L’année du requin : Les dents de la mer version camping

L’année dernière, nous avions été agréablement surpris par Teddy, proposition de cinéma fantastique à la française qui mariait habilement film de loup-garou et peinture sociale de la France provinciale. Avec ce film, les frères Boukherma parvenaient à imposer une patte et une certaine singularité, que l’on était impatients de revoir avec L’année du requin qui leur permet de s’attaquer cette fois-ci à un nouveau genre fortement balisé (et tout indiqué pour une sortie estivale) : le film de requin !

On y suit Maja, gendarme maritime dans les Landes affronter son pire cauchemar : la retraite anticipée ! Pas emballée du tout à l’idée de simplement poser ses fesses sur un transat auprès de son mari Thierry, elle a l’occasion, juste avant de raccrocher, de mener une importante mission : la traque d’un requin qui rôde dans la baie et menace les baigneurs. Elle se lance donc à sa capture avec ses collègues Eugénie et Blaise, décidée à ponctuer sa carrière sur un gros coup.

Un pitch aussi alléchant que l’est son casting avec notamment Marina Foïs, Kad Merad et Jean-Pascal Zadi. Malheureusement, à l’inverse de Teddy, les frères Boukherma ne parviennent pas ici à transcender leur sujet et ne parviennent jamais à trouver le ton juste. Il y a d’un côté la volonté de faire un film de genre, se retrouvant dans quelques moments gores et dans les inévitables clichés du film de requin tout droit hérités des Dents de la mer et il y a de l’autre un aspect comique lourdingue, flirtant parfois avec la parodie, n’arrivant jamais à dessiner ses personnages convenablement. On assiste ainsi médusés à un spectacle particulièrement étrange, celui d’un film souhaitant être pris au sérieux mais qui, conscient de ses limites, tâche de les compenser en ajoutant de l’humour un peu partout, parasitant ainsi de lui-même sa propre nature. Ces deux aspects finissent d’ailleurs par s’annuler l’un et l’autre puisque les enjeux sont constamment désamorcés par la légèreté de l’ensemble, les frères Boukherma semblant plus intéressés par une chronique sociale ici maladroitement exprimée (on tape sur la bêtise des réseaux sociaux attisant rapidement la colère, oui bon…) que par la réalisation sérieuse d’un pur film de requin français.

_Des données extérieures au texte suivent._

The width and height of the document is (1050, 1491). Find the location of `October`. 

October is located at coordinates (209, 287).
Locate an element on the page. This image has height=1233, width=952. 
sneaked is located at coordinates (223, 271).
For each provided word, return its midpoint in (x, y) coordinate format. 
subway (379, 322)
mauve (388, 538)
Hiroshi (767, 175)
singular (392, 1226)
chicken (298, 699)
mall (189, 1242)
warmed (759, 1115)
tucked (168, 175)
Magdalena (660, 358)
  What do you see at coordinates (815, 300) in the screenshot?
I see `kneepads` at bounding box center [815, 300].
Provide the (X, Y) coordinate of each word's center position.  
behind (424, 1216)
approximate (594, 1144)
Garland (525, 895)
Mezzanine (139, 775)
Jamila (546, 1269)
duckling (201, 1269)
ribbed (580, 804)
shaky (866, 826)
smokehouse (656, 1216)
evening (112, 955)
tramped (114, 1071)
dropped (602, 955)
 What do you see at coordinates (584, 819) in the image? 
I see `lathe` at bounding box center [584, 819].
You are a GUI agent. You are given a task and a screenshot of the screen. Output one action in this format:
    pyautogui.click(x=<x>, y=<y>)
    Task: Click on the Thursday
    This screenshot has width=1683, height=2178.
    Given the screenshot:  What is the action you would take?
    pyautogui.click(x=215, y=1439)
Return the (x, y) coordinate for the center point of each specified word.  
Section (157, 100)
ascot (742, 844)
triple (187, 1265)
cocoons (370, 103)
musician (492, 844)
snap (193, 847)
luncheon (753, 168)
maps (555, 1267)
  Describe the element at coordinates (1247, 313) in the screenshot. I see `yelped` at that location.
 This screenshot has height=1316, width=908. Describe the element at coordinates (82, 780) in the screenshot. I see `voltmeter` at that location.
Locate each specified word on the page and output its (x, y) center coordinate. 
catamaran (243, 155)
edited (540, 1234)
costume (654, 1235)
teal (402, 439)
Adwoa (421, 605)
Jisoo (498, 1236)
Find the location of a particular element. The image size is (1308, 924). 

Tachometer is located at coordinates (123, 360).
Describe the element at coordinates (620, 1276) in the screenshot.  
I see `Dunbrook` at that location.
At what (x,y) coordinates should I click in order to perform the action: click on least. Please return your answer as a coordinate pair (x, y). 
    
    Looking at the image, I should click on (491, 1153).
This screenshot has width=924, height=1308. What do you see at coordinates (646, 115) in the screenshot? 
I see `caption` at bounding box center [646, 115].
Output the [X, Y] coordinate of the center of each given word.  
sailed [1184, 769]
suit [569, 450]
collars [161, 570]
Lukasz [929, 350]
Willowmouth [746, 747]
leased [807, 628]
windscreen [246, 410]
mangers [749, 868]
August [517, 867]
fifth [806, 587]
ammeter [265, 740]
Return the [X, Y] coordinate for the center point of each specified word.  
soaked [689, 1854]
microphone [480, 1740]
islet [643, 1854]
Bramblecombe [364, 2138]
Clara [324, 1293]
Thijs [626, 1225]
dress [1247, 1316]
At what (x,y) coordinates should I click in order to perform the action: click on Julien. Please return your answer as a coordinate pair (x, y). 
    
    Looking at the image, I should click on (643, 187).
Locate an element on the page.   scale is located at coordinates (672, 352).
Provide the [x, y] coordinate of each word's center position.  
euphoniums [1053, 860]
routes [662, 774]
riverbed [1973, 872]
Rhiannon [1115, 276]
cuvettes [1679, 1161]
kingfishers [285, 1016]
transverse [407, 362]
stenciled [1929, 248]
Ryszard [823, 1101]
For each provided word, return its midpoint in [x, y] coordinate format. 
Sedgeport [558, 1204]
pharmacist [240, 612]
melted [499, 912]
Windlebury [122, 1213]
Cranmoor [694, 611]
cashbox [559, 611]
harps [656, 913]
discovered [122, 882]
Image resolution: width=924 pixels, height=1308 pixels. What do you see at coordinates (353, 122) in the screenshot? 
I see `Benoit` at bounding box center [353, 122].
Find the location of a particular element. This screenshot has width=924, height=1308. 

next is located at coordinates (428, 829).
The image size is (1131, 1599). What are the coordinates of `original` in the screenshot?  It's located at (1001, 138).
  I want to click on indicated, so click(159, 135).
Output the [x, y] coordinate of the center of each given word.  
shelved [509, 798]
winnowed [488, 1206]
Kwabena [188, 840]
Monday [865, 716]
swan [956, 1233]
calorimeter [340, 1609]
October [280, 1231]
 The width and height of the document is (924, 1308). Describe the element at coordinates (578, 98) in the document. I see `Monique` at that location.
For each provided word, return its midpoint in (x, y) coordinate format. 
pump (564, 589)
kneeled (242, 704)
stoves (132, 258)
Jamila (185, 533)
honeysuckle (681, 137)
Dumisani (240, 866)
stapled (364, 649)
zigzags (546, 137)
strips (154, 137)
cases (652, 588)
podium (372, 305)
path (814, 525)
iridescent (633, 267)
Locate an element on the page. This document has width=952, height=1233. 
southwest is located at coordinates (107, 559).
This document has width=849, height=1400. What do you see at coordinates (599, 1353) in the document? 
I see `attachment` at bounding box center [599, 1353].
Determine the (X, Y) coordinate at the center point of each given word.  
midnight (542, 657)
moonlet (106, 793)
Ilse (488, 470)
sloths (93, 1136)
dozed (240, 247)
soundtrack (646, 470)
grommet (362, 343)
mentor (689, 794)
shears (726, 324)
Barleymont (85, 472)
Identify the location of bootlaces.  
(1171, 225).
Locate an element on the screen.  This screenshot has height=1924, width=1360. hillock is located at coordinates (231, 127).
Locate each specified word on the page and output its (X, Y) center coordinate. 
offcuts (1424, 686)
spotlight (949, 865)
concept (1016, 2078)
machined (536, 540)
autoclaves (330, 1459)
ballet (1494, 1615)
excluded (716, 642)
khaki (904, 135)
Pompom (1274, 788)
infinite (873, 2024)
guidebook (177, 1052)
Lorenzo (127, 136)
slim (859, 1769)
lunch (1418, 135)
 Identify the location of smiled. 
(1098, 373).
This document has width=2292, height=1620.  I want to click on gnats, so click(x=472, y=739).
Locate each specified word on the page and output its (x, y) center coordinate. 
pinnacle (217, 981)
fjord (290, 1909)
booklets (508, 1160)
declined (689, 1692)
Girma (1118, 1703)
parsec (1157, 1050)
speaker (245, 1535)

Il est évident que L’année du requin pâtit de son manque de budget et que les frères Boukherma se sont retrouvés confrontés à une question épineuse : comment faire un film de requin sans trop montrer le requin ? Spielberg, dans la toute première partie des Dents de la mer, avait réussi à contourner ce problème dans ce qui reste un sommet de mise en scène. Sommet auquel les Boukherma sont incapables de se confronter, ici l’absence de requin étant constamment ressentie comme un cruel manque de moyens, jamais compensé par une quelconque inventivité. Au contraire, chacun des plans où il n’est pas là ne fait que trahir le faible budget du film et le fait que les cinéastes doivent composer avec bien trop peu. Et quand le requin animatronique fait son apparition lors de quelques plans (une vingtaine peut-être), c’est pour seulement nous faire dire qu’en 1975, un film a fait mieux que ça et ce n’est pas une séquence réussie et bien tendue (celle de la cage) qui viendra sauver l’ensemble.

L’année du requin est ainsi un film apparaissant comme condamné dès sa gestation : condamné à ne pas être à la hauteur, condamné à dévoiler son faible budget et l’incapacité des cinéastes à le compenser (à leur décharge, il est vrai qu’ils se confrontent à un monstre sacré). Le problème est que les Boukherma semblent ne pas réellement prendre l’ensemble au sérieux, peinant même à dessiner leurs personnages (seule Marina Foïs s’en sort bien et encore on l’a connu en meilleure forme quand Kad Merad et Jean-Pascal Zadi se montrent inutiles car peu aidés par une écriture simpliste), se reposant sur une voix-off et quelques gags lourdingues pour essayer de faire passer la pilule d’un film en perpétuelle recherche de lui-même, incapable d’être à la hauteur de ce qu’il aurait voulu nous offrir sans même réellement essayer de l’être (dans ces cas-là, pourquoi faire ce film ?). Une bien cruelle déception.